## Given entries
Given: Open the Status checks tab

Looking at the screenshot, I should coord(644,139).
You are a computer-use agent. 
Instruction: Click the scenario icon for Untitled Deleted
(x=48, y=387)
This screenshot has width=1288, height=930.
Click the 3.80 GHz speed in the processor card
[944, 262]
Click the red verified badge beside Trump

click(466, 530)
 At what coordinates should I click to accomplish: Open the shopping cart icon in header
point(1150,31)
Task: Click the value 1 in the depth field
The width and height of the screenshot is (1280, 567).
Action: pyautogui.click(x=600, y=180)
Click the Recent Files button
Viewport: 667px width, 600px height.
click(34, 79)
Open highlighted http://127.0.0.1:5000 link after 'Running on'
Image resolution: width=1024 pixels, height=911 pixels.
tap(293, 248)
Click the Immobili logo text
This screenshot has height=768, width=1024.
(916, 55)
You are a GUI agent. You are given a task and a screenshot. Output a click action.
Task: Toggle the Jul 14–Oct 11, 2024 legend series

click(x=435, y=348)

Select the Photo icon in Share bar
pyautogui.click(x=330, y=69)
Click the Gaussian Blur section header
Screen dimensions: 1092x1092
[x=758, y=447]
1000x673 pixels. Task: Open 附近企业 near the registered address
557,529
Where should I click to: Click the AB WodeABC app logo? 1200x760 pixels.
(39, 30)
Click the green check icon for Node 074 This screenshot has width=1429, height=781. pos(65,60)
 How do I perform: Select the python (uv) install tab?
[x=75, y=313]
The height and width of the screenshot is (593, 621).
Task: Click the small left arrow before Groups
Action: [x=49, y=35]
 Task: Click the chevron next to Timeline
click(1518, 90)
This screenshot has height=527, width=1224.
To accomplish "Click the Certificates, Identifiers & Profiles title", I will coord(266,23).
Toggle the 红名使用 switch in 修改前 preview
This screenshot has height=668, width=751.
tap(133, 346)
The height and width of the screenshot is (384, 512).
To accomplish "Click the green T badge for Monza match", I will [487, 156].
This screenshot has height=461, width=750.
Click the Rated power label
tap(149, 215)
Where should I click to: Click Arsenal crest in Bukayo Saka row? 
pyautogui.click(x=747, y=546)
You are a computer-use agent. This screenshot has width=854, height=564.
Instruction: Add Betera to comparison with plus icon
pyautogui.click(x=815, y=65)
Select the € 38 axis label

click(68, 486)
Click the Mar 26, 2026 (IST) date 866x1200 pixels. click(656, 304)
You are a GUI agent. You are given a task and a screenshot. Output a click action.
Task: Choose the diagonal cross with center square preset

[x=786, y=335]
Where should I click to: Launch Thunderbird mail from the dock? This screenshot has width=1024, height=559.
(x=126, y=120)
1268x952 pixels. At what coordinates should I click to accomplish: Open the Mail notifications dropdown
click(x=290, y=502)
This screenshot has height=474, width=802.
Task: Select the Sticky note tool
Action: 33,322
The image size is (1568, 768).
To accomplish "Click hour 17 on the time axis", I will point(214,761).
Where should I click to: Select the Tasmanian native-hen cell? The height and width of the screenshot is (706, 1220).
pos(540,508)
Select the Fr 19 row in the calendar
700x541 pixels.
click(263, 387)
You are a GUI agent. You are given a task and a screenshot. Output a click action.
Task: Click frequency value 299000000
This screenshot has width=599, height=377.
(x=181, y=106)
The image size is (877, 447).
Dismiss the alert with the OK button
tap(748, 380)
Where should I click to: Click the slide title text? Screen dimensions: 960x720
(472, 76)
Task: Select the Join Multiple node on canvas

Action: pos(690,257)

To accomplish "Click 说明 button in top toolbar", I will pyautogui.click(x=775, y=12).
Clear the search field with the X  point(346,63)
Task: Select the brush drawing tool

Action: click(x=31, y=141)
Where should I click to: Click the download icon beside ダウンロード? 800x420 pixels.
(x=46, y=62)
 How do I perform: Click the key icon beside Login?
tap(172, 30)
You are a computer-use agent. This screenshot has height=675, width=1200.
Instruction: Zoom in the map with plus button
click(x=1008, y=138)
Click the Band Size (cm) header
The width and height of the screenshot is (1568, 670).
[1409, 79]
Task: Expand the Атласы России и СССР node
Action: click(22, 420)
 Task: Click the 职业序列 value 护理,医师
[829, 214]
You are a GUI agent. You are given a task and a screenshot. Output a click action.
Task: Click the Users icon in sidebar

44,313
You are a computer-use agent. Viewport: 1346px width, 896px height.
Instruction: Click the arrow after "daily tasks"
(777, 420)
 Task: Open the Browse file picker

## Action item
Beginning at the top of the data, please return every line until and including the line containing "Task: Click the value 1 in the depth field", copied exactly, and nothing past it.

## Task output
Given: Open the Status checks tab

Looking at the screenshot, I should coord(644,139).
You are a computer-use agent. 
Instruction: Click the scenario icon for Untitled Deleted
(x=48, y=387)
This screenshot has width=1288, height=930.
Click the 3.80 GHz speed in the processor card
[944, 262]
Click the red verified badge beside Trump

click(466, 530)
 At what coordinates should I click to accomplish: Open the shopping cart icon in header
point(1150,31)
Task: Click the value 1 in the depth field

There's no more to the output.